The scatterplot shows an almost perfectly straight negative linear relationship.

This is expected because:

vax_gap = 100 − vaccination_rate

Therefore:

  • As vaccination increases, the gap decreases proportionally.
  • The relationship is mathematically deterministic.
  • The regression line should fit extremely closely to the data.

Any deviation from a perfect line may reflect reporting inconsistencies or rounding differences.


Correlation Analysis

cor_test_2 <- cor.test(covid_clean$people_fully_vaccinated_per_hundred,
                       covid_clean$vax_gap)

cor_test_2
## 
##  Pearson's product-moment correlation
## 
## data:  covid_clean$people_fully_vaccinated_per_hundred and covid_clean$vax_gap
## t = -9678578008, df = 41600, p-value < 2.2e-16
## alternative hypothesis: true correlation is not equal to 0
## 95 percent confidence interval:
##  -1 -1
## sample estimates:
## cor 
##  -1

Interpretation

Because one variable is a linear transformation of the other, we expect a correlation very close to -1.

A correlation near -1 confirms:

  • A perfectly inverse linear relationship
  • Mathematical consistency
  • Proper construction of the mutated variable

95% Confidence Interval for Vaccination Coverage

ci_vax <- t.test(covid_clean$people_fully_vaccinated_per_hundred)
ci_vax
## 
##  One Sample t-test
## 
## data:  covid_clean$people_fully_vaccinated_per_hundred
## t = 286.89, df = 41601, p-value < 2.2e-16
## alternative hypothesis: true mean is not equal to 0
## 95 percent confidence interval:
##  25.22555 25.57260
## sample estimates:
## mean of x 
##  25.39907

Population-Level Interpretation

The 95% confidence interval estimates the true mean percentage of fully vaccinated individuals per hundred people globally.

If the interval is:

(Lower Bound, Upper Bound)

This implies:

We are 95% confident that the true global mean vaccination coverage lies between these values.

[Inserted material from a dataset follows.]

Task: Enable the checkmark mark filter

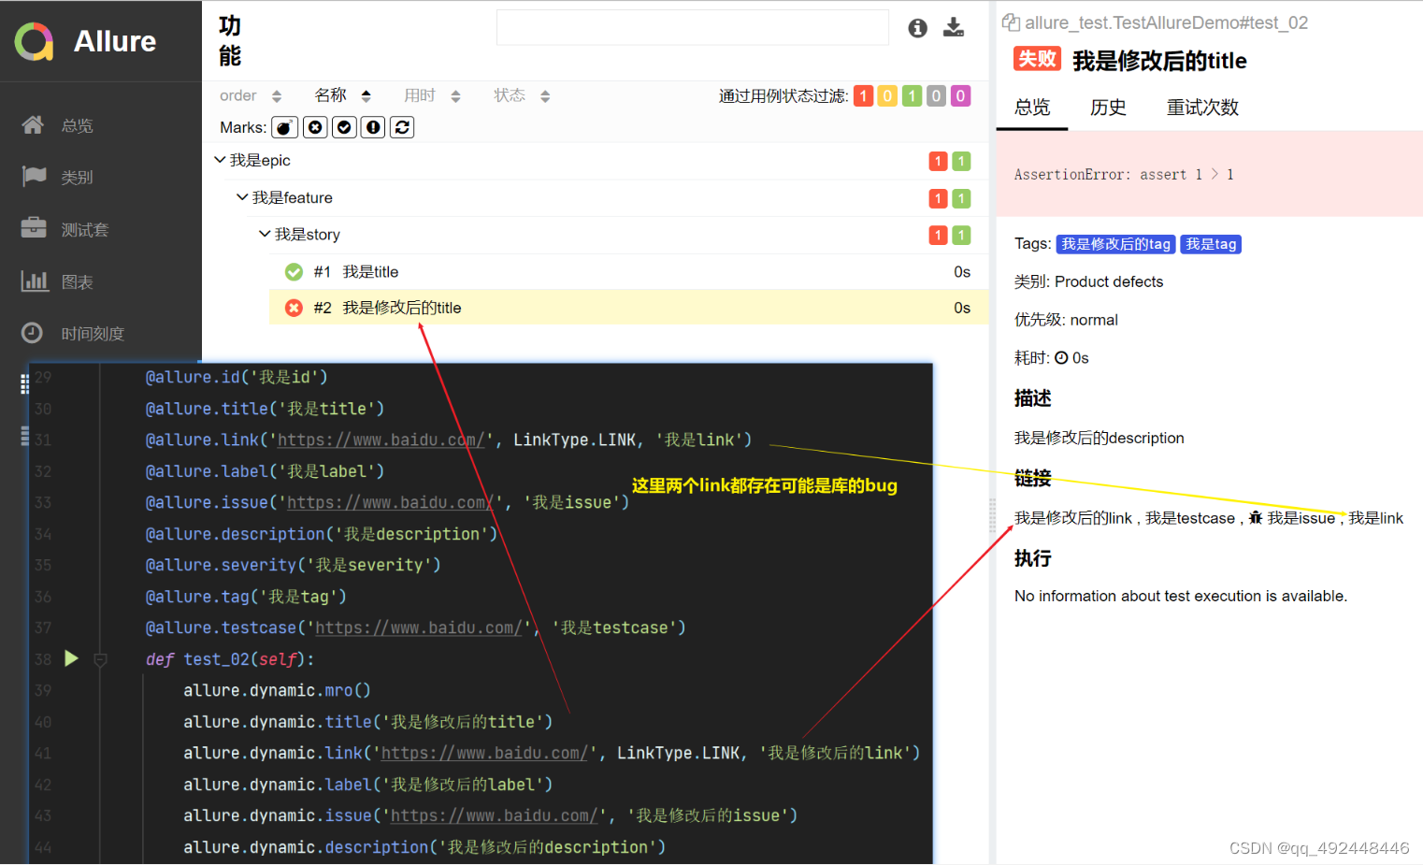Action: tap(343, 127)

If the upper bound is substantially below 100%, it confirms that global vaccination remains incomplete.
If the interval is wide, this suggests significant inequality in vaccine distribution across countries.

This inference applies to the broader global population represented in the dataset, not just the observed sample.


Overall Conclusions

This analysis demonstrates:

  1. A statistically meaningful positive association between COVID cases and deaths.
  2. A mathematically deterministic inverse relationship between vaccination coverage and vaccination gap.
  3. Evidence of variability and potential outliers in global mortality data.
  4. Clear population-level inferences using confidence intervals.